Expected number of die tosses until a repeat occurs

expected valueprobability

I have the following problem: calculate the expected number of tosses of fair die until two faces of the die appear (not necessarily in a consecutive manner.) I've found a solution in this post, but there is no proof of how the recurrence is obtained. I found the problem in a section of a book, concerning conditional expectation, so my guess is that the formula for the expectation of a discrete random variable
$$ \text{E}(X) = \sum_{y} \text{E}(X| Y = y) \text{P}(Y = y) $$
must be used in some manner to obtain the recurrence, or to obtain the expected value in some other manner, but I have not been able to do so. I need some help obtaining a formal proof.

Best Answer

The explanation is given (albeit briefly) in the answer.

If $E_r$ represents the expected number of additional throws needed to observe a duplicate outcome when $r$ out of $n$ numbers have not yet been observed, then for instance, $E_0$ represents the expected number of additional throws needed when all $n$ numbers have been seen before. Thus $E_0 = 1$ because if you've seen every number already, then the next roll is guaranteed to show a duplicate.

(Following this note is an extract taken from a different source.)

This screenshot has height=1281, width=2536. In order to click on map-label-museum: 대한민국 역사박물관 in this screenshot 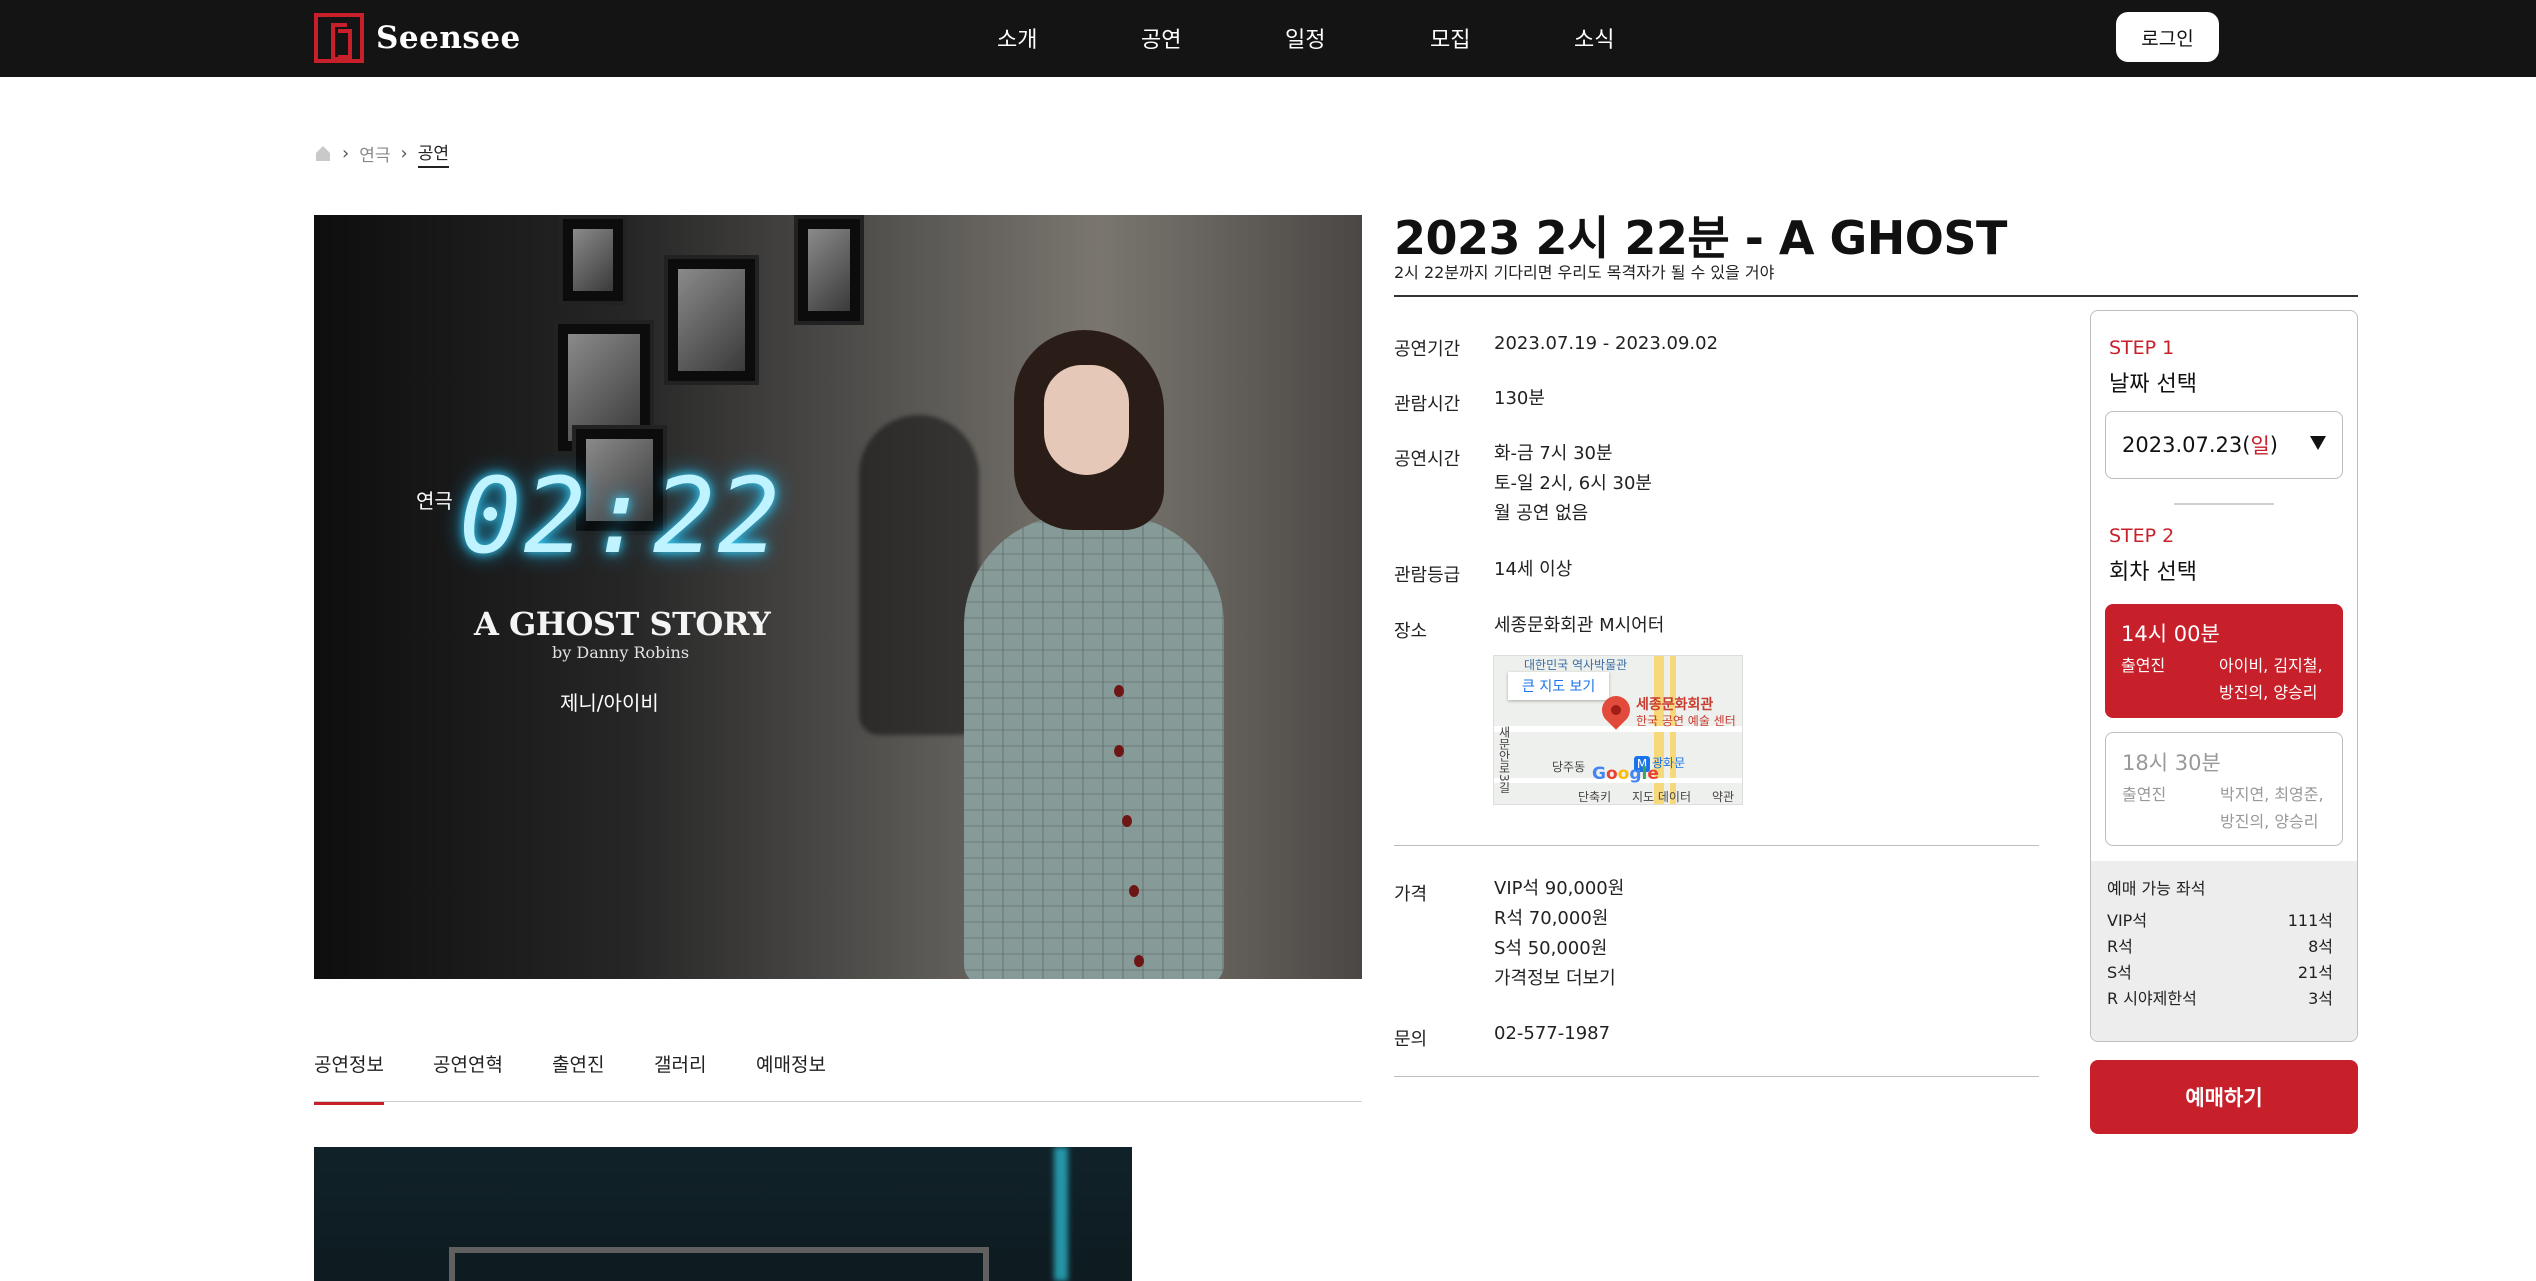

So a natural question to ask is, what is $E_1$? If there is only one number you have not yet seen, then with probability $1/n$, you will roll that number next, after which you will be in state $r = 0$, since you'll have rolled all $n$ numbers. Otherwise, with probability $(n-1)/n$, you will roll a number you have already seen, upon which you will have achieved the stopping condition. So the expected number of additional throws you will need when there is only one number not yet seen is $$E_1 = \frac{1}{n} (1 + E_0) + \frac{n-1}{n} \cdot 1 = 1 + \frac{1}{n} E_0.$$ Note we have a $1$ in each case because that represents the roll we had to take.

So we repeat this logic with a general $r$. There are two cases: either we roll a number we did not see before, or we roll a duplicate and stop. If $r$ numbers have not yet been seen, then the probability of the first case is $r/n$, and the probability of the second case is $1 - r/n = (n-r)/n$, because these two cases are the only ones possible.

So $$E_r = \frac{r}{n}(1 + E_{r-1}) + \frac{n-r}{n} \cdot 1 = 1 + \frac{r}{n} E_{r-1},$$ because in the first case, we still have not rolled a duplicate but now there is one less number we've not yet seen; and the second, we rolled a duplicate and stopped.